Binomial Theorem

2.1 Core concepts

• The Binomial Theorem here applies to positive integral indices only; the general case for integral or rational n is out of scope (NCERT §7.1, p. 126). General binomial series for non-integer exponents involve infinite series and convergence considerations.
• Motivation: numerical computation of high powers such as (98)^5 or (101)^6 by repeated multiplication is laborious, so a single formulaic expansion is sought (NCERT §7.1, p. 126).

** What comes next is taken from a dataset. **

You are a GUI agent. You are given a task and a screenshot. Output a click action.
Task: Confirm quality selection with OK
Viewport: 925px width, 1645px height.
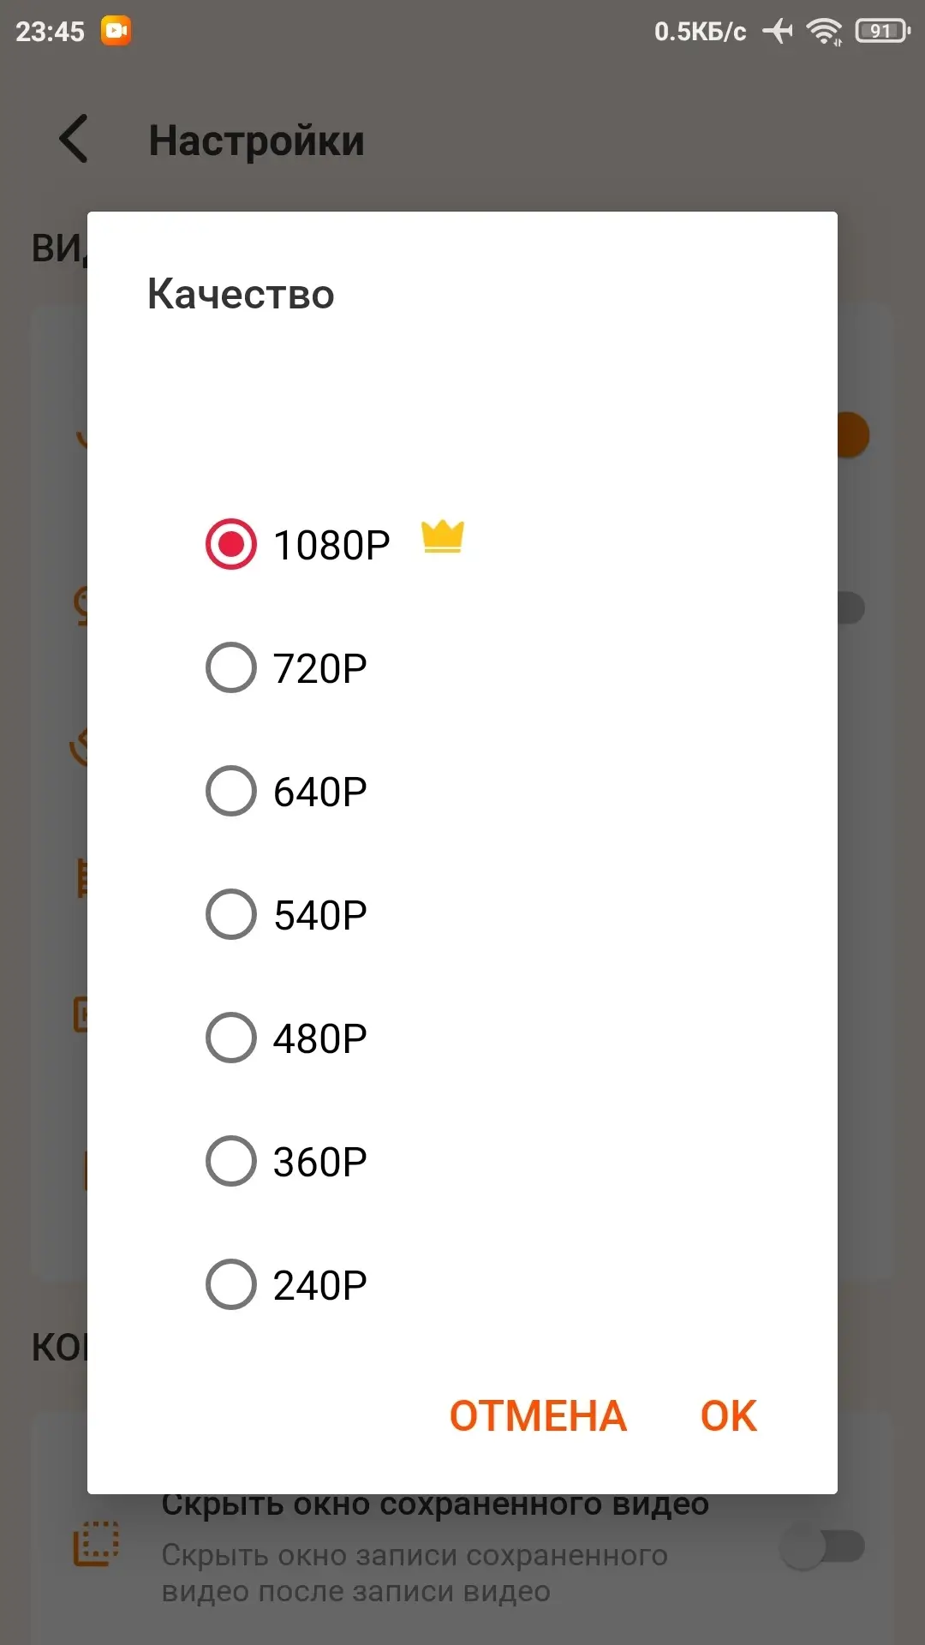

• The expansions of (a + b)^0, (a + b)^1, (a + b)^2, (a + b)^3, (a + b)^4 are tabulated and three structural observations are extracted: (i) number of terms is one more than the index, (ii) the power of a decreases by 1 and the power of b increases by 1 in successive terms, (iii) the sum of indices of a and b in every term equals the index of (a + b) (NCERT §7.2, p. 126).
• The coefficients are arranged in a triangular array — 1 at the apex, with each interior entry obtained by adding the two entries immediately above it — known as Pascal's triangle, also called Meru Prastara after Pingla (NCERT §7.2, pp. 127–128). The triangle predates Pascal; Indian mathematician Pingla described it in his Chandahsastra (~200 BCE).
• For ready use, Pascal's triangle is rewritten with entries as combinations nCr = n! / [r!(n – r)!], 0 ≤ r ≤ n, with nC0 = 1 = nCn; this lets us write the row for any index without writing all preceding rows (NCERT §7.2, p. 128).
• For index 7, the row is 7C0, 7C1, 7C2, 7C3, 7C4, 7C5, 7C6, 7C7, giving (a + b)^7 = 7C0 a^7 + 7C1 a^6 b + 7C2 a^5 b^2 + 7C3 a^4 b^3 + 7C4 a^3 b^4 + 7C5 a^2 b^5 + 7C6 a b^6 + 7C7 b^7 (NCERT §7.2, p. 128).
• Binomial Theorem statement (§7.2.1): For any positive integer n, (a + b)^n = nC0 a^n + nC1 a^(n-1) b + nC2 a^(n-2) b^2 + … + nC(n-1) a b^(n-1) + nCn b^n, equivalently (a + b)^n = Σ_{k=0}^{n} nCk a^(n-k) b^k (NCERT §7.2.1, pp. 129–130).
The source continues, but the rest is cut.